TEXT SECTION:
____________________
It was a look he would revisit as Bible-quoting hitman Jules Winnfield in Pulp Fiction, the 1994 Quentin Tarantino film that gave Jackson his big break.

Inevitably, perhaps, Jackson’s early career was shaped by politics. He was active in the civil-rights movement, serving as an usher at the funeral of Martin Luther King Jr in 1968. In 1969, he was suspended from college after a sit-in descended into a hostage-taking situation that left him with a criminal record for unlawful confinement.

He and Richardson founded a theatre company with an earnest agenda, staging political plays with the general theme, as he told The New York Times with a smile in 1997, “die, whitey, die – so black folk can take over”.

After graduating in 1972, the couple moved to New York, where they paid their dues – Jackson once spent six months working as a security guard. But after they joined the groundbreaking Negro Ensemble Company, Jackson began to find his voice, in the company of other big-names-in-waiting, including Denzel Washington, Laurence Fishburne and Danny Glover.

In 1981, he won acclaim as part of the cast of A Soldier’s Play, the story of the murder of a black soldier. The play won a Pulitzer and in 1984 was made into a film. Some of the cast, including Washington, transitioned to the big screen, but Jackson didn’t make the cut.

But Hollywood was already sniffing around. Though yet to be crowned the go-to guy for the role of darkly humorous yet psychopathically intimidating black man with a penchant for slickly delivered streetwise dialogue, Jackson was slowly laying the groundwork, with a series of cameos.

In 1988, he played a stick-up guy in the Eddie Murphy comedy Coming to America. Spike Lee gave his career a major leg-up, first in the 1988 film School Daze and again the following year in Do the Right Thing.

And then it nearly all went wrong. In 1990, while frustrated as an understudy in a Broadway play, Jackson’s long-running battle with drugs and alcohol finally came to a head. He was admitted to rehab, and then Lee came to the rescue.
____________________
PROBLEM STATEMENT:
Continue the text on Samuel L. Jackson's early career, picking up after its final sentence. The material after this point stands apart from the text on Samuel L. Jackson's career.

(Stored data entries)
____________________
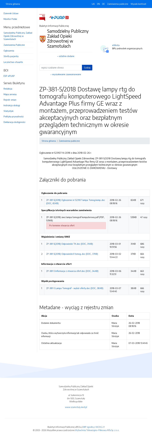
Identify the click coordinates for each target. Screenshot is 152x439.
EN (98, 4)
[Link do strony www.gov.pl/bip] (44, 17)
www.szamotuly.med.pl (76, 407)
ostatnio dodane (66, 56)
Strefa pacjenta (11, 56)
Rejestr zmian (10, 99)
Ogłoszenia (9, 50)
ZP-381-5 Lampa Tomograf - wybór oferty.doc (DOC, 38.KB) (74, 288)
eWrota (115, 45)
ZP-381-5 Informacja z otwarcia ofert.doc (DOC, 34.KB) (72, 271)
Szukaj (87, 67)
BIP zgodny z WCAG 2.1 (94, 427)
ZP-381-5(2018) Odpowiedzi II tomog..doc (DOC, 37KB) (72, 253)
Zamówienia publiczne (117, 4)
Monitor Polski (10, 19)
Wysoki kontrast (138, 4)
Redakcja (8, 88)
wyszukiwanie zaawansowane (66, 74)
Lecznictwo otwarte (13, 62)
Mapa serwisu (10, 94)
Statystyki (8, 111)
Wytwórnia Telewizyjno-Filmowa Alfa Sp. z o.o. (97, 430)
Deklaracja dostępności (14, 122)
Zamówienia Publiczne (14, 44)
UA (93, 4)
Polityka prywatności (14, 116)
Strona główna (13, 4)
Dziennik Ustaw (11, 13)
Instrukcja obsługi (12, 105)
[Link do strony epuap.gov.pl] (59, 17)
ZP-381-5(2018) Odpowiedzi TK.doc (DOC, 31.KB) (69, 243)
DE (103, 4)
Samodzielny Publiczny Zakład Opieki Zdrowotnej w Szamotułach (18, 35)
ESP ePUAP (9, 76)
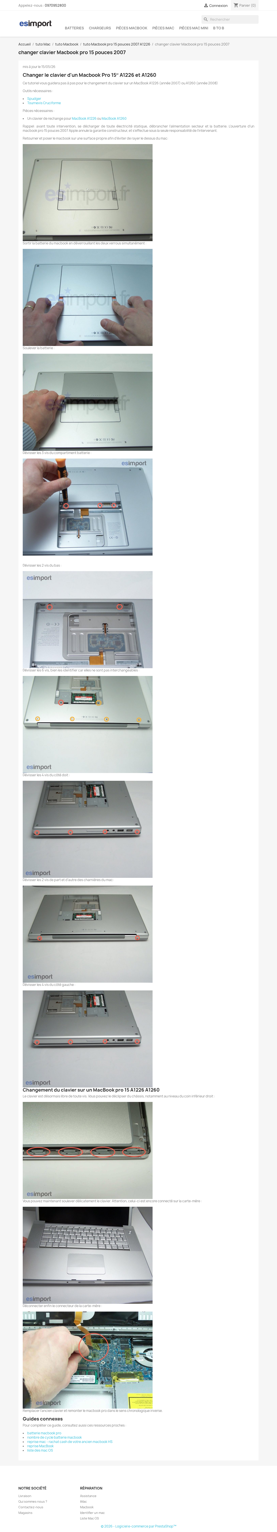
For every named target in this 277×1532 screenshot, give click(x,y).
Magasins (25, 1513)
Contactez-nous (30, 1507)
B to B (218, 28)
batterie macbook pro (44, 1433)
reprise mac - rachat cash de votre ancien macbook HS (70, 1441)
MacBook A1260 (114, 118)
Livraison (24, 1496)
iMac (83, 1501)
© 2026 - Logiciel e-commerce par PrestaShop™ (138, 1526)
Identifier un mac (92, 1513)
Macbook (86, 1507)
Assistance (88, 1496)
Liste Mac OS (89, 1518)
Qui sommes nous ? (32, 1501)
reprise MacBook (40, 1446)
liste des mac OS (40, 1450)
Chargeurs (100, 28)
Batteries (74, 28)
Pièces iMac (163, 28)
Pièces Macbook (131, 28)
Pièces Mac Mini (193, 28)
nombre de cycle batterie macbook (54, 1437)
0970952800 (55, 5)
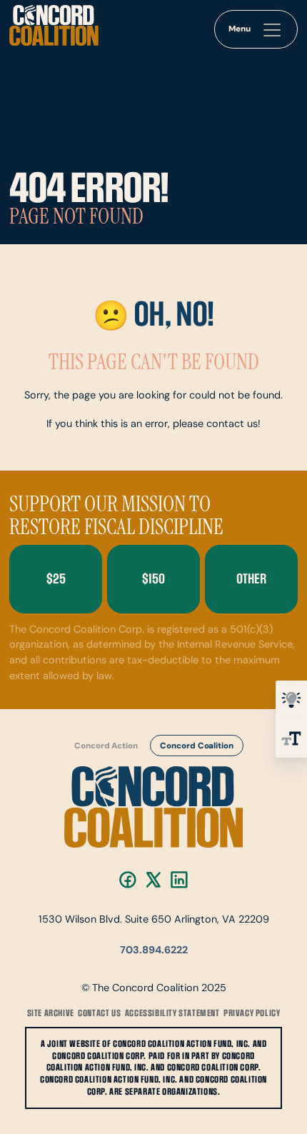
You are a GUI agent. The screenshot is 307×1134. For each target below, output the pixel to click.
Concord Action (106, 745)
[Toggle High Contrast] (291, 700)
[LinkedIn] (179, 880)
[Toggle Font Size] (291, 738)
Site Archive (50, 1013)
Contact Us (99, 1013)
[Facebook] (128, 880)
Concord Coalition (197, 745)
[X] (153, 880)
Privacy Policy (251, 1013)
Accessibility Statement (172, 1013)
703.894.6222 (154, 950)
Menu (239, 29)
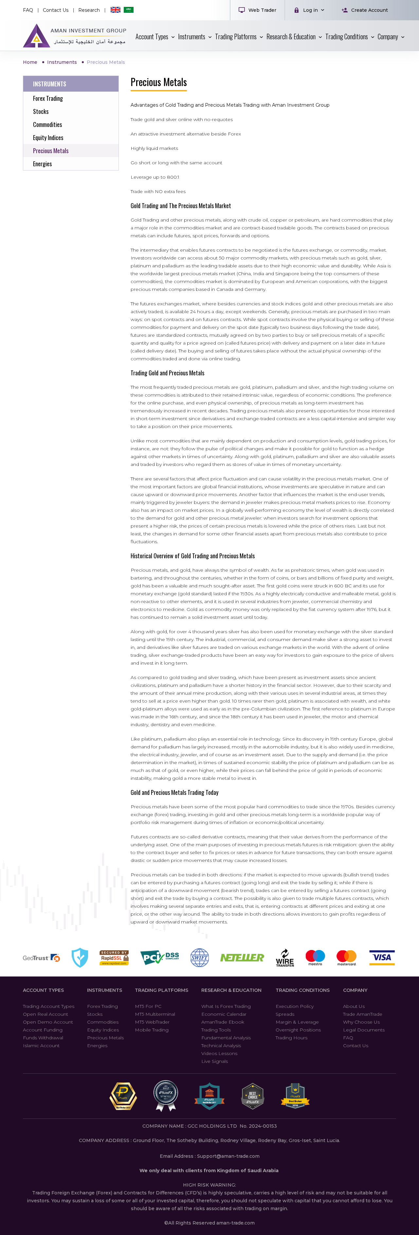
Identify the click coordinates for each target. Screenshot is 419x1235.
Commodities (102, 1022)
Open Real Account (45, 1014)
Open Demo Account (48, 1022)
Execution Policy (295, 1006)
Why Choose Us (361, 1022)
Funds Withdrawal (43, 1038)
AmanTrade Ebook (222, 1022)
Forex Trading (102, 1006)
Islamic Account (41, 1045)
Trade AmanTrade (362, 1014)
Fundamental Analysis (226, 1038)
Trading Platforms (161, 990)
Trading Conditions (303, 990)
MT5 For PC (148, 1006)
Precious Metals (105, 1038)
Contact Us (55, 10)
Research (89, 10)
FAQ (28, 10)
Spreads (285, 1014)
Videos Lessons (219, 1053)
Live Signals (214, 1061)
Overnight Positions (298, 1030)
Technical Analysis (221, 1045)
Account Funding (43, 1030)
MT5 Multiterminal (155, 1014)
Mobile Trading (152, 1030)
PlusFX (74, 35)
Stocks (94, 1014)
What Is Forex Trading (226, 1006)
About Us (354, 1006)
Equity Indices (103, 1030)
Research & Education (231, 990)
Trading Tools (216, 1030)
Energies (97, 1045)
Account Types (43, 990)
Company (355, 990)
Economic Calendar (223, 1014)
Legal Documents (364, 1030)
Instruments (104, 990)
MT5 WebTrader (152, 1022)
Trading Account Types (48, 1006)
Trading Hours (291, 1038)
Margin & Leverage (297, 1022)
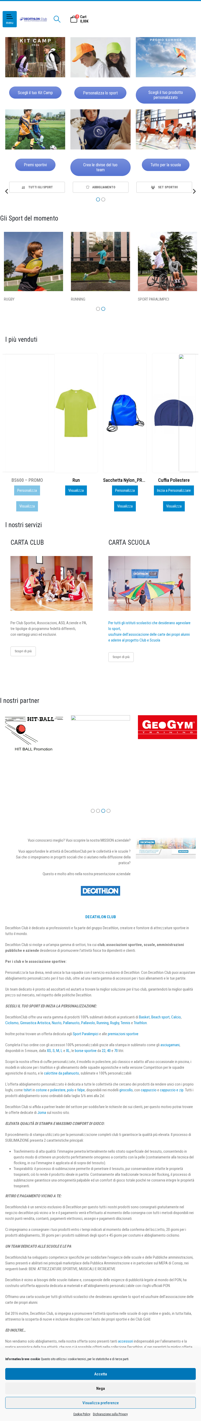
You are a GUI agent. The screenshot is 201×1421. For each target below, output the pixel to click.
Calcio (176, 1017)
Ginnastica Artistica (35, 1023)
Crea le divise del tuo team (100, 167)
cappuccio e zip (171, 1090)
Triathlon (140, 1023)
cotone (41, 1090)
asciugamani (170, 1045)
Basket (144, 1017)
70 (116, 1050)
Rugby (114, 1023)
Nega (100, 1388)
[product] (27, 413)
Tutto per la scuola (165, 164)
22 (103, 1050)
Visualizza (27, 490)
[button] (7, 191)
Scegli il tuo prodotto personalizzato (165, 95)
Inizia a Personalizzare (125, 490)
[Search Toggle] (57, 19)
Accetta (100, 1374)
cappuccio (149, 1090)
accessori (125, 1341)
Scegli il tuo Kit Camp (35, 92)
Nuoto (57, 1023)
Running (103, 1023)
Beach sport (160, 1017)
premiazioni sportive (123, 1034)
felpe (81, 1090)
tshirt (28, 1090)
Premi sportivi (35, 164)
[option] (37, 187)
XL (68, 1050)
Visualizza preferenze (100, 1403)
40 (109, 1050)
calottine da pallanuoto (61, 1073)
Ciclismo (12, 1023)
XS (49, 1050)
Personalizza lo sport (100, 92)
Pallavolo (88, 1023)
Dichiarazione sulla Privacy (110, 1414)
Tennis (125, 1023)
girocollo (126, 1090)
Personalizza (76, 490)
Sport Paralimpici (85, 1034)
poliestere (57, 1090)
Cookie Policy (81, 1414)
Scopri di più (23, 651)
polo (70, 1090)
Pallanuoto (71, 1023)
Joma (41, 1112)
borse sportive (86, 1050)
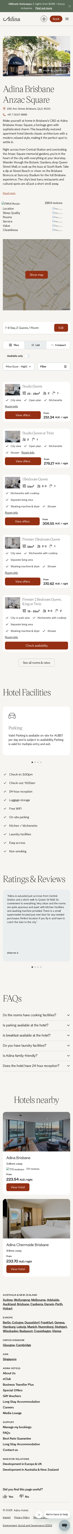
____________________
TASK RESPONSE:
With the tailor-made role in 1991 film Jungle Fever as Gator Purify, Wesley Snipes’ crack-addicted brother who ends up on the wrong end of a gun, Jackson turned a corner. “Don’t recast me,” he’s reputed to have pleaded with Lee. “I’ve done all the research.”

He never drank or did drugs again. “I turned myself around,” he once said.

Then finally he was in the mainstream. Tarantino came calling, and the rest is cinema history. Pulp Fiction was Jackson’s 30th film; it had taken him until he was 46 to make the big time.

Work, he once said when asked why he makes so many films, is now his drug of choice – well, work and golf, which has also long been a passion. Reportedly his contracts allow him to play twice a week during filming. The golf course, he once quipped, was the only place he could “dress like a pimp and fit in perfectly”.

Not all of Jackson’s film choices feel like wise ones. There have been some turkeys – who can forget Snakes on a Plane? – and only a few awards: the high-watermark was his Bafta win and Oscar nomination as Best Supporting Actor for Pulp Fiction.

But Jackson is a fan’s actor, with a simple and enchanting philosophy when it comes to picking scripts. “When I was a kid, I was going to the movies because I wanted to be taken away from my normal everyday existence for an hour and a half,” he said in 2006. “I never wanted to do anything else except give people that feeling of satisfaction I felt as a kid when I watched a great actor in a great picture.”

Mission accomplished.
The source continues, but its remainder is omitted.